WORK INSTRUCTION :: Give back the full data, retyped precisely.

┌─ PROVIDED MATERIAL

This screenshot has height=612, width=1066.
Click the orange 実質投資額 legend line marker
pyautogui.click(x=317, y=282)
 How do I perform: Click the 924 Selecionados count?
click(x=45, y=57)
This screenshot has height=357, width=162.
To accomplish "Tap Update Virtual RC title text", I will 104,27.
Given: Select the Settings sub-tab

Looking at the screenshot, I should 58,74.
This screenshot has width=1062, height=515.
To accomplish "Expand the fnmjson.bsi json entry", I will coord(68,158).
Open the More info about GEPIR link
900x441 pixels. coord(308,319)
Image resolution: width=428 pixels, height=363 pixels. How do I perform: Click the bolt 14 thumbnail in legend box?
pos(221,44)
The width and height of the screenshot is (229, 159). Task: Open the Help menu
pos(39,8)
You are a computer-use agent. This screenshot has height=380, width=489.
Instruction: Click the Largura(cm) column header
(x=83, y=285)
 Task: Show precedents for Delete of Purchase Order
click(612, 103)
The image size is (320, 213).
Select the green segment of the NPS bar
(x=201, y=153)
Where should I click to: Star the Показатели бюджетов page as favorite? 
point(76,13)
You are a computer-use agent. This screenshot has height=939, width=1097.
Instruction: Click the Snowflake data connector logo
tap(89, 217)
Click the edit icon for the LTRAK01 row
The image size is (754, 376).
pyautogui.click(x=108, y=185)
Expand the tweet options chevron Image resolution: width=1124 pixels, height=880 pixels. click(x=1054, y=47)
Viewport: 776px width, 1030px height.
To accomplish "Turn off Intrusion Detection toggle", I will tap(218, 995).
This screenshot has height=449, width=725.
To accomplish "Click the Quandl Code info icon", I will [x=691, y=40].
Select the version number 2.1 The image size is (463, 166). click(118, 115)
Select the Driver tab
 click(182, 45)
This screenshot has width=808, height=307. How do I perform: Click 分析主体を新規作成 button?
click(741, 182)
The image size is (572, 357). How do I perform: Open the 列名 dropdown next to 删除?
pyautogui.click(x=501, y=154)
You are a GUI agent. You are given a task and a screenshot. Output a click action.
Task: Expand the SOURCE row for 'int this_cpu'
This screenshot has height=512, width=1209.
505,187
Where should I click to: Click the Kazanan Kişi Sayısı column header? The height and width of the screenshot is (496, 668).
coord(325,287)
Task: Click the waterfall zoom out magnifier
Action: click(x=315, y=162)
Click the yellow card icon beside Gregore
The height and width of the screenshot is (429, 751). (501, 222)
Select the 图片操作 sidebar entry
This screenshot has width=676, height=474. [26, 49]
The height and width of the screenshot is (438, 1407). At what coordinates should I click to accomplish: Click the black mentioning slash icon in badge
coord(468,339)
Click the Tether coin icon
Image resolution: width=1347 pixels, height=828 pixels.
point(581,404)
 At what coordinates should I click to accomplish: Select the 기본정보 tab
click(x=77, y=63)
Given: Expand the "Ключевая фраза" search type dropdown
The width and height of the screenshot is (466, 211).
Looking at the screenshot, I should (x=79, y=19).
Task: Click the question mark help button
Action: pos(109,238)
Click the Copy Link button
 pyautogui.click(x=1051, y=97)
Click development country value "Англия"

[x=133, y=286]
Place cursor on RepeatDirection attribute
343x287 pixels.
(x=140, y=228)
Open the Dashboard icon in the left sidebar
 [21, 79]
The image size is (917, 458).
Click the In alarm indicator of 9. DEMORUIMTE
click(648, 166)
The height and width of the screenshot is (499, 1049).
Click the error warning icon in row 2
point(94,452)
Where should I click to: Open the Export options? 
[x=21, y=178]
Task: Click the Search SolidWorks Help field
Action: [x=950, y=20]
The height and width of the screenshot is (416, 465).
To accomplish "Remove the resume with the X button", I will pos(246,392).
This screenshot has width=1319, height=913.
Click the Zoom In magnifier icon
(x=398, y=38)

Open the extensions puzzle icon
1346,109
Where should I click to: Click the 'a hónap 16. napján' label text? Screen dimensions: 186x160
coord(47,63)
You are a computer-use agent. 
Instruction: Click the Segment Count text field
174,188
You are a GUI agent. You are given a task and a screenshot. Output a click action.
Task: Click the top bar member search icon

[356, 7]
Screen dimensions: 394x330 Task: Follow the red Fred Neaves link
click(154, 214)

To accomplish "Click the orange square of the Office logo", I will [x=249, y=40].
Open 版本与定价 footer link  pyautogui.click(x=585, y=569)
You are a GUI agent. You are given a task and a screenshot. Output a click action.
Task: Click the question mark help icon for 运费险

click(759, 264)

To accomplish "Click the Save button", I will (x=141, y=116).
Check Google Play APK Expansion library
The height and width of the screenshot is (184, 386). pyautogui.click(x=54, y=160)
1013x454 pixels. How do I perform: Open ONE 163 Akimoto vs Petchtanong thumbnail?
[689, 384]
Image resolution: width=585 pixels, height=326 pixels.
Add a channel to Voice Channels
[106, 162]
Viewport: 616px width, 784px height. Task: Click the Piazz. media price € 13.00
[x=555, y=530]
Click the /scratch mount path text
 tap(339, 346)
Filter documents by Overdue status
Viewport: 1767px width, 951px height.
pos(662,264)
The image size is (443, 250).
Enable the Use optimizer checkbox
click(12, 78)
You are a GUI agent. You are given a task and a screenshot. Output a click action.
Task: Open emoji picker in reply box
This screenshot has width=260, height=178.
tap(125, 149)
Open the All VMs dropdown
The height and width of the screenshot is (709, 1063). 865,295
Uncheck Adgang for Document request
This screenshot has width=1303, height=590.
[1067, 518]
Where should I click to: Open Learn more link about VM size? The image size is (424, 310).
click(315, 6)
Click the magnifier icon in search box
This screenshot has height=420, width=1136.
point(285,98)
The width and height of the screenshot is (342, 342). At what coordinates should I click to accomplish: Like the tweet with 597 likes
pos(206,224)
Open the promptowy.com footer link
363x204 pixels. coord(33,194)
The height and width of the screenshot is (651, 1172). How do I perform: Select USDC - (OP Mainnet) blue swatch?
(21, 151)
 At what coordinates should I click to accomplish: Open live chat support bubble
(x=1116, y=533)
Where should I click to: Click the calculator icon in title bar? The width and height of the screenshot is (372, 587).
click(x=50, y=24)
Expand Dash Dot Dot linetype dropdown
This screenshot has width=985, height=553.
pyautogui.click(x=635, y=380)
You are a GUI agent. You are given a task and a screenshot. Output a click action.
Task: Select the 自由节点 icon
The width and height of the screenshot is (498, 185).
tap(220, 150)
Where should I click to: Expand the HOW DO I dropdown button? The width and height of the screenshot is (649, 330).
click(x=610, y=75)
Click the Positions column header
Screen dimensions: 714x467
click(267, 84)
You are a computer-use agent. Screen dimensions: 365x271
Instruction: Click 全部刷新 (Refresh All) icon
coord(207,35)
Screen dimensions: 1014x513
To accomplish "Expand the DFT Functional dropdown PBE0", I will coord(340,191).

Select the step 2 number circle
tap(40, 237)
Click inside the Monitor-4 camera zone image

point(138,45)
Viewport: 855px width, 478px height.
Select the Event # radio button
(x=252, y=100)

└─

RESPONSE TO THE TASK ::
This screenshot has height=612, width=1066.
Click the orange 実質投資額 legend line marker
pyautogui.click(x=317, y=282)
 How do I perform: Click the 924 Selecionados count?
click(x=45, y=57)
This screenshot has height=357, width=162.
To accomplish "Tap Update Virtual RC title text", I will 104,27.
Given: Select the Settings sub-tab

Looking at the screenshot, I should 58,74.
This screenshot has width=1062, height=515.
To accomplish "Expand the fnmjson.bsi json entry", I will coord(68,158).
Open the More info about GEPIR link
900x441 pixels. coord(308,319)
Image resolution: width=428 pixels, height=363 pixels. How do I perform: Click the bolt 14 thumbnail in legend box?
pos(221,44)
The width and height of the screenshot is (229, 159). Task: Open the Help menu
pos(39,8)
You are a computer-use agent. This screenshot has height=380, width=489.
Instruction: Click the Largura(cm) column header
(x=83, y=285)
 Task: Show precedents for Delete of Purchase Order
click(612, 103)
The image size is (320, 213).
Select the green segment of the NPS bar
(x=201, y=153)
Where should I click to: Star the Показатели бюджетов page as favorite? 
point(76,13)
You are a computer-use agent. This screenshot has height=939, width=1097.
Instruction: Click the Snowflake data connector logo
tap(89, 217)
Click the edit icon for the LTRAK01 row
The image size is (754, 376).
pyautogui.click(x=108, y=185)
Expand the tweet options chevron Image resolution: width=1124 pixels, height=880 pixels. click(x=1054, y=47)
Viewport: 776px width, 1030px height.
To accomplish "Turn off Intrusion Detection toggle", I will tap(218, 995).
This screenshot has height=449, width=725.
To accomplish "Click the Quandl Code info icon", I will [x=691, y=40].
Select the version number 2.1 The image size is (463, 166). click(118, 115)
Select the Driver tab
 click(182, 45)
This screenshot has width=808, height=307. How do I perform: Click 分析主体を新規作成 button?
click(741, 182)
The image size is (572, 357). How do I perform: Open the 列名 dropdown next to 删除?
pyautogui.click(x=501, y=154)
You are a GUI agent. You are given a task and a screenshot. Output a click action.
Task: Expand the SOURCE row for 'int this_cpu'
This screenshot has height=512, width=1209.
505,187
Where should I click to: Click the Kazanan Kişi Sayısı column header? The height and width of the screenshot is (496, 668).
coord(325,287)
Task: Click the waterfall zoom out magnifier
Action: click(x=315, y=162)
Click the yellow card icon beside Gregore
The height and width of the screenshot is (429, 751). (501, 222)
Select the 图片操作 sidebar entry
This screenshot has width=676, height=474. [26, 49]
The height and width of the screenshot is (438, 1407). At what coordinates should I click to accomplish: Click the black mentioning slash icon in badge
coord(468,339)
Click the Tether coin icon
Image resolution: width=1347 pixels, height=828 pixels.
point(581,404)
 At what coordinates should I click to accomplish: Select the 기본정보 tab
click(x=77, y=63)
Given: Expand the "Ключевая фраза" search type dropdown
The width and height of the screenshot is (466, 211).
Looking at the screenshot, I should (x=79, y=19).
Task: Click the question mark help button
Action: pos(109,238)
Click the Copy Link button
 pyautogui.click(x=1051, y=97)
Click development country value "Англия"

[x=133, y=286]
Place cursor on RepeatDirection attribute
343x287 pixels.
(x=140, y=228)
Open the Dashboard icon in the left sidebar
 [21, 79]
The image size is (917, 458).
Click the In alarm indicator of 9. DEMORUIMTE
click(648, 166)
The height and width of the screenshot is (499, 1049).
Click the error warning icon in row 2
point(94,452)
Where should I click to: Open the Export options? 
[x=21, y=178]
Task: Click the Search SolidWorks Help field
Action: [x=950, y=20]
The height and width of the screenshot is (416, 465).
To accomplish "Remove the resume with the X button", I will pos(246,392).
This screenshot has width=1319, height=913.
Click the Zoom In magnifier icon
(x=398, y=38)

Open the extensions puzzle icon
1346,109
Where should I click to: Click the 'a hónap 16. napján' label text? Screen dimensions: 186x160
coord(47,63)
You are a computer-use agent. 
Instruction: Click the Segment Count text field
174,188
You are a GUI agent. You are given a task and a screenshot. Output a click action.
Task: Click the top bar member search icon

[356, 7]
Screen dimensions: 394x330 Task: Follow the red Fred Neaves link
click(154, 214)

To accomplish "Click the orange square of the Office logo", I will [x=249, y=40].
Open 版本与定价 footer link  pyautogui.click(x=585, y=569)
You are a GUI agent. You are given a task and a screenshot. Output a click action.
Task: Click the question mark help icon for 运费险

click(759, 264)

To accomplish "Click the Save button", I will (x=141, y=116).
Check Google Play APK Expansion library
The height and width of the screenshot is (184, 386). pyautogui.click(x=54, y=160)
1013x454 pixels. How do I perform: Open ONE 163 Akimoto vs Petchtanong thumbnail?
[689, 384]
Image resolution: width=585 pixels, height=326 pixels.
Add a channel to Voice Channels
[106, 162]
Viewport: 616px width, 784px height. Task: Click the Piazz. media price € 13.00
[x=555, y=530]
Click the /scratch mount path text
 tap(339, 346)
Filter documents by Overdue status
Viewport: 1767px width, 951px height.
pos(662,264)
The image size is (443, 250).
Enable the Use optimizer checkbox
click(12, 78)
You are a GUI agent. You are given a task and a screenshot. Output a click action.
Task: Open emoji picker in reply box
This screenshot has width=260, height=178.
tap(125, 149)
Open the All VMs dropdown
The height and width of the screenshot is (709, 1063). 865,295
Uncheck Adgang for Document request
This screenshot has width=1303, height=590.
[1067, 518]
Where should I click to: Open Learn more link about VM size? The image size is (424, 310).
click(315, 6)
Click the magnifier icon in search box
This screenshot has height=420, width=1136.
point(285,98)
The width and height of the screenshot is (342, 342). At what coordinates should I click to accomplish: Like the tweet with 597 likes
pos(206,224)
Open the promptowy.com footer link
363x204 pixels. coord(33,194)
The height and width of the screenshot is (651, 1172). How do I perform: Select USDC - (OP Mainnet) blue swatch?
(21, 151)
 At what coordinates should I click to accomplish: Open live chat support bubble
(x=1116, y=533)
Where should I click to: Click the calculator icon in title bar? The width and height of the screenshot is (372, 587).
click(x=50, y=24)
Expand Dash Dot Dot linetype dropdown
This screenshot has width=985, height=553.
pyautogui.click(x=635, y=380)
You are a GUI agent. You are given a task and a screenshot. Output a click action.
Task: Select the 自由节点 icon
The width and height of the screenshot is (498, 185).
tap(220, 150)
Where should I click to: Expand the HOW DO I dropdown button? The width and height of the screenshot is (649, 330).
click(x=610, y=75)
Click the Positions column header
Screen dimensions: 714x467
click(267, 84)
You are a computer-use agent. Screen dimensions: 365x271
Instruction: Click 全部刷新 (Refresh All) icon
coord(207,35)
Screen dimensions: 1014x513
To accomplish "Expand the DFT Functional dropdown PBE0", I will coord(340,191).

Select the step 2 number circle
tap(40, 237)
Click inside the Monitor-4 camera zone image

point(138,45)
Viewport: 855px width, 478px height.
Select the Event # radio button
(x=252, y=100)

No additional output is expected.